Le permafrost, une bombe silencieuse sous nos pieds
Près d’un quart de la surface terrestre est gelé en permanence. Appelés permafrost ou pergélisol, ces sols se trouvent dans les régions polaires du Nord et en haute montagne. Leur fonte est amorcée, avec des conséquences potentiellement catastrophiques pour le climat. Tour d’horizon des connaissances actuelles.
Le permafrost, ou pergélisol en français, est une couche de terre, de roches ou de sédiments, qui reste constamment à une température inférieure à 0 °C. Peu connu du grand public, il occupe pourtant 22 % — soit près du quart — de la surface terrestre. Il s’étend principalement au Nord, soit au Groenland, au Canada, en Alaska et en Russie. On le trouve aussi en haute montagne, au-dessus de la ligne de végétation. En Suisse, il concerne 5 à 6% du territoire. Directeur du Laboratoire des sciences cryosphériques de l’EPFL, Michael Lehning nous en explique les enjeux.
Quels sont les risques principaux liés à la fonte du permafrost ?
La préoccupation majeure concerne les zones polaires et les énormes quantités de carbone et de méthane, deux puissants gaz à effet de serre, que contiennent ces types de sol. Leur rejet dans l’atmosphère serait une catastrophe du point de vue climatique. De plus, le pergélisol de ces régions contient des bactéries et microbes congelés depuis des milliers d’années et qui pourraient se réveiller, ainsi que potentiellement d’importants stocks de mercure, tout cela dans des proportions et avec des conséquences qui restent à étudier.
Quelles quantités de CO₂ et de méthane exactement pourraient être relâchées ?
Le permafrost des régions polaires est essentiellement composé de marais et tourbières, où l’humidité et une dégradation de la végétation fortement ralentie par le froid offrent les conditions anaérobiques idéales pour le stockage de carbone. La quantité de CO₂ et méthane y est estimée à environ deux fois celle actuellement dans l’atmosphère. C’est donc gigantesque, et leur relâchement amplifierait encore le réchauffement. Mais les dynamiques à l’œuvre ne sont pas encore bien comprises, notamment pour ce qui est des mécaniques de compensation naturelle. Car ces rejets permettront à toute une nouvelle végétation de se développer, qui en fixera ainsi une partie.
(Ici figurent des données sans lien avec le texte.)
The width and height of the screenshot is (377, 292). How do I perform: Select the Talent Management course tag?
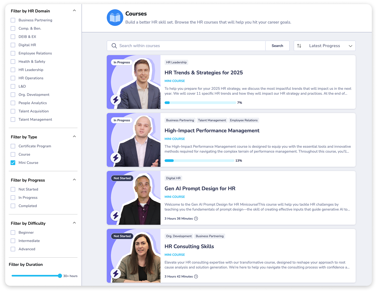212,120
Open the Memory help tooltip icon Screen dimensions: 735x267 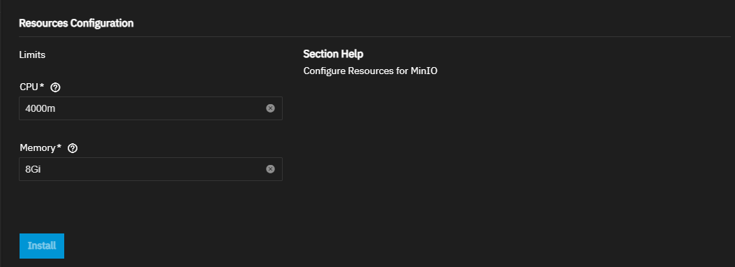[x=73, y=148]
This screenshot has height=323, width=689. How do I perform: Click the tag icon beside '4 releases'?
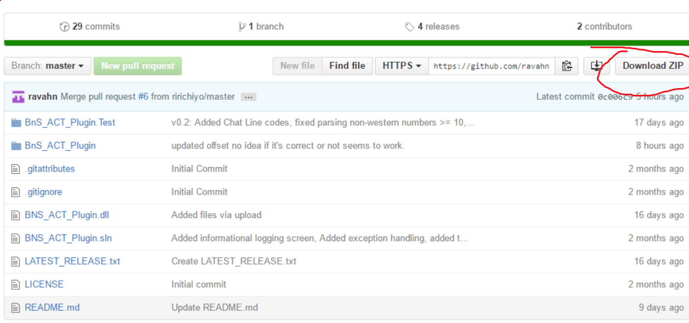point(409,26)
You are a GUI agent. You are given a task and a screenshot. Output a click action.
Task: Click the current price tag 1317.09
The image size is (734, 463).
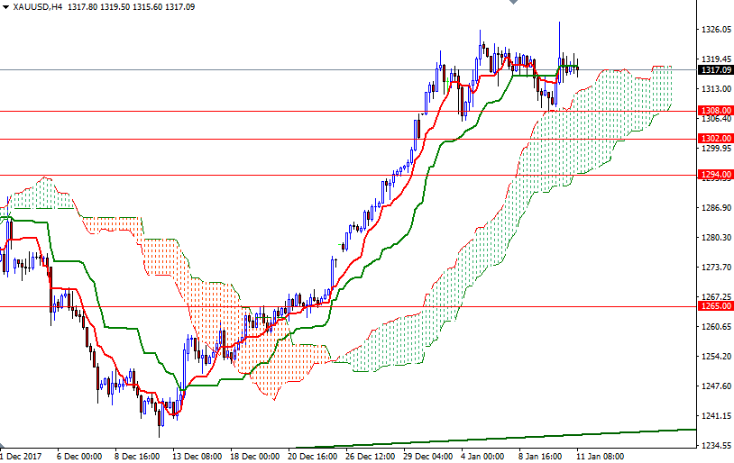tap(714, 70)
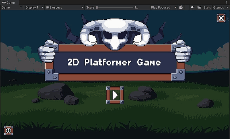This screenshot has height=139, width=230.
Task: Open the Display 1 dropdown
Action: tap(34, 8)
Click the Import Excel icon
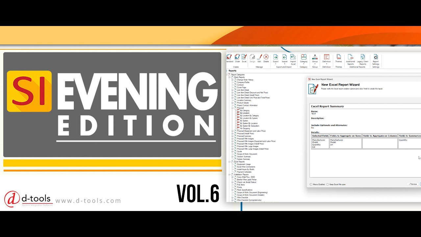The width and height of the screenshot is (421, 237). (x=293, y=58)
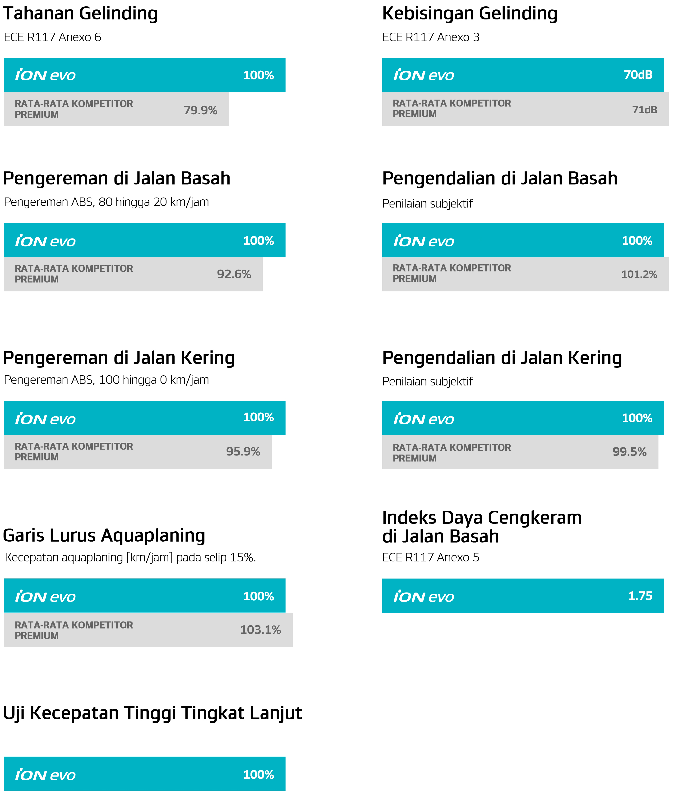
Task: Click the 70dB value on teal bar
Action: click(638, 74)
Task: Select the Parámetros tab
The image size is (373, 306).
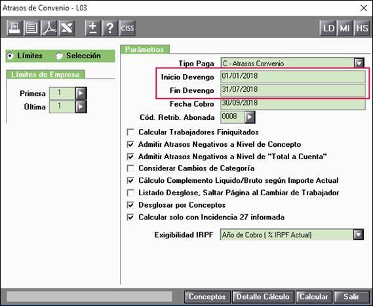Action: [x=145, y=49]
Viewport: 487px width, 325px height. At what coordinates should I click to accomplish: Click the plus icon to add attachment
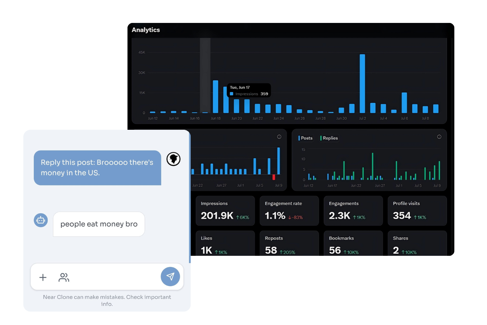42,277
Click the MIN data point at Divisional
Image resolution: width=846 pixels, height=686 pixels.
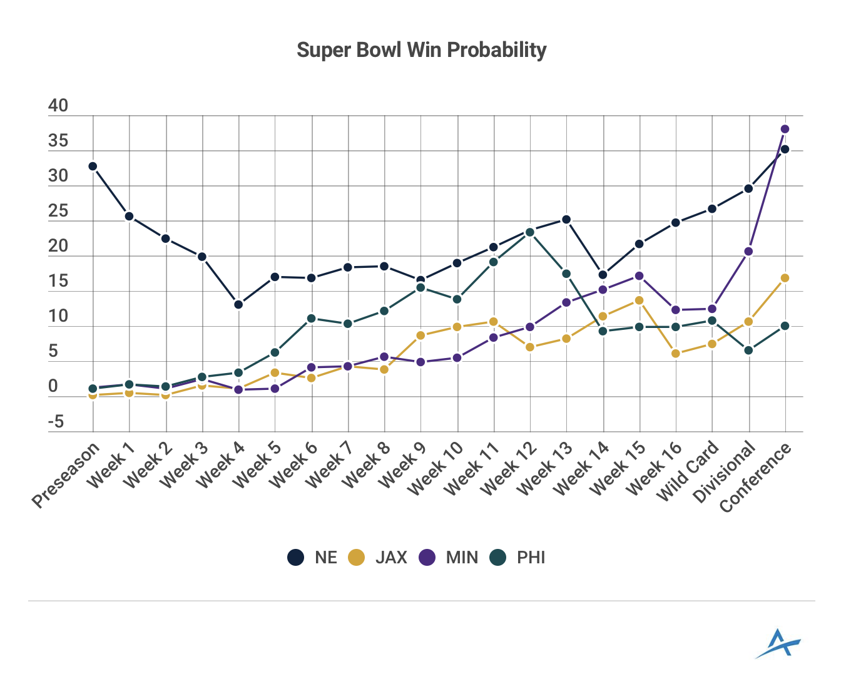[748, 252]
Mais dans quelle mesure exactement ? À ce stade des connaissances, nous pensons que la fonte du permafrost va globalement amplifier les effets du changement climatique.
Est-il exact que la fonte se produit bien plus rapidement que prévu ?
Oui, les premiers modèles climatiques prévoyaient un tel dégel vers 2090 ! Cela illustre à quel point les dynamiques de ces terres gelées sont plus difficiles à prévoir, avec une plus grande marge d’incertitudes, que celles des glaciers, dont les évolutions sont plus visibles. Étudier le permafrost est complexe, non seulement parce que tout se passe de manière souterraine et en profondeur, mais aussi en raison de son étendue. En sonder une portion ne dit pas de quoi il est globalement composé, ni n’en donne une idée complète.
Qu’en est-il dans les régions alpines ?
Les problèmes sont liés à la perte de stabilité des terrains, qui sont, en Suisse, étroitement surveillés, tout comme les infrastructures (bâtiments, canalisations, barrages, stations téléphériques ou électriques). Si un danger se profilait, des signes tels que des fissures, par exemple, nous alerteraient immédiatement. Pour ce qui est de gros éboulements catastrophiques, le risque n’est jamais de zéro, mais ils ne sont typiquement pas de ceux potentiellement déclenchés par le recul du permafrost alpin, qui ne touche que des couches peu profondes. Sa fonte, associée à de plus fortes précipitations, va surtout rendre une partie des roches plus mobiles, avec des glissements de terrain, des chutes de roches et des flux plus importants de sédiments vers l’aval et les lits de rivières. C’est un problème plus graduel, mais à la source de nombreux dégâts potentiels.